Евангелие от змеи - Пьер Бордаж
Шрифт:
Интервал:
Закладка:
Они не засадили его за решетку, потому что у них есть для него работа, вот и начали переговоры с угроз, дабы сделать свое предложение повесомее, торгуясь с позиции силы. Матиас решил хранить полную невозмутимость —как с привычными заказчиками.
—Получишь по максимуму, Матиас Сирименко, пожизненное с отсидкой тридцати лет без права сокращения срока, —заявил мужчина, Блэз, гаденько улыбаясь.
—Могу заверить —блондинчики вроде тебя пользуются бешеным успехом в тюрьме. Когда выйдешь, будешь маленьким сморщенным старикашкой с такой дырявой задницей, что придется тампонами затыкать!
Матиаса пробрала дрожь, но он постарался ничем не выдать смятения: да он скорее перегрызет себе вены, чем станет таким отребьем.
—Мы знаем тебя лучше, чем ты думаешь, Матиас, —продолжила женщина —Кэти. —Нам известно, что ты не любишь мужчин, —впрочем, и женщин тоже.
Единственное, что тебя возбуждает, —это возможность сделать дырку в башке тому, кого тебе заказали, разве не так?
На этот раз Матиасу не удалось ни скрыть изумления, ни сдержать дрожь в левой ноге. Он никогда никому не говорил о тайных наслаждениях своей профессии —за исключением разве что Джоанны, сбежавшей издому пацанки, жившей с ним около двух месяцев и не раз и не два забиравшейся под его одеяло. Она тоже рассказала ему свою тайну: девчушка посещала черные мессы на кладбищах и другие оккультные церемонии, щедро орошавшиеся кровью.
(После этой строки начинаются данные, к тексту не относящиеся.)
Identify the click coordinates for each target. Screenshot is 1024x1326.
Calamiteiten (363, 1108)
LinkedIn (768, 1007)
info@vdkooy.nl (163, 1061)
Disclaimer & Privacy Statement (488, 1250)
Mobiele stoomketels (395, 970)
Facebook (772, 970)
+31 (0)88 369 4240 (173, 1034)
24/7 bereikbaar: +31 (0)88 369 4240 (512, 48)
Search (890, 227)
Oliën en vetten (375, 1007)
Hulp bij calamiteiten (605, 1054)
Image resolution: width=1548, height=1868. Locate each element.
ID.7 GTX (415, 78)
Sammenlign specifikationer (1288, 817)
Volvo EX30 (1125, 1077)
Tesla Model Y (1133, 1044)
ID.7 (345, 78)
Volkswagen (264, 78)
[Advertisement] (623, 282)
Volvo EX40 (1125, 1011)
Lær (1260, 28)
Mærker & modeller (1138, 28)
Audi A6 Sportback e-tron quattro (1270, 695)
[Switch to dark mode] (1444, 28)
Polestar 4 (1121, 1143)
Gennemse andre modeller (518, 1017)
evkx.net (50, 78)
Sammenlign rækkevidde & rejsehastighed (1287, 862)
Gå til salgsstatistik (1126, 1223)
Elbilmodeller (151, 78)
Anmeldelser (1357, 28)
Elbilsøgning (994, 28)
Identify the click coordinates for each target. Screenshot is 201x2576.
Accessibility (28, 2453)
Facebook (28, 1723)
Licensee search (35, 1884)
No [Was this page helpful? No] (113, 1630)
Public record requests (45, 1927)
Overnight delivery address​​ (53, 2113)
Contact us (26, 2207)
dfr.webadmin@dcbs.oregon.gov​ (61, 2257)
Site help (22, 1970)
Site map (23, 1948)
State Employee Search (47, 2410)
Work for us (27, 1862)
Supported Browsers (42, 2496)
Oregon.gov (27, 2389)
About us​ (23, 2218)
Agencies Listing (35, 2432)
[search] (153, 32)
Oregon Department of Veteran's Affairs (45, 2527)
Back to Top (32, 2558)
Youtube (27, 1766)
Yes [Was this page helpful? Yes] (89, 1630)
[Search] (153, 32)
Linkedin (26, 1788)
Он отказался сопровождать ее на "слет" сатанистов —и она ушла хлопнув дверью, а на прощанье заявила, что он —"заурядное ничтожество", а еще "трахал ее, не расставаясь с пушками". Он тогда подумал, что, может, стоит догнать ее и убрать, пока не рассказала всем и каждому, что спала с убийцей, но потом решил —и, как теперь выясняется, был не прав, —что ей все равно никто не поверит.
—Тебе нравится играть с чужими жизнями, да, Матиас? —бросил Блэз. —Так вот, это противозаконно. Возможно, закон нехорош, но это закон. Dura lex, sedlex.
—Ты выбрал не ту сторону, Матиас, —дожимала Кэти. —Ну да, адвокат станет упирать на смягчающие обстоятельства, но поскольку на дорогого законника средств тебе не хватит...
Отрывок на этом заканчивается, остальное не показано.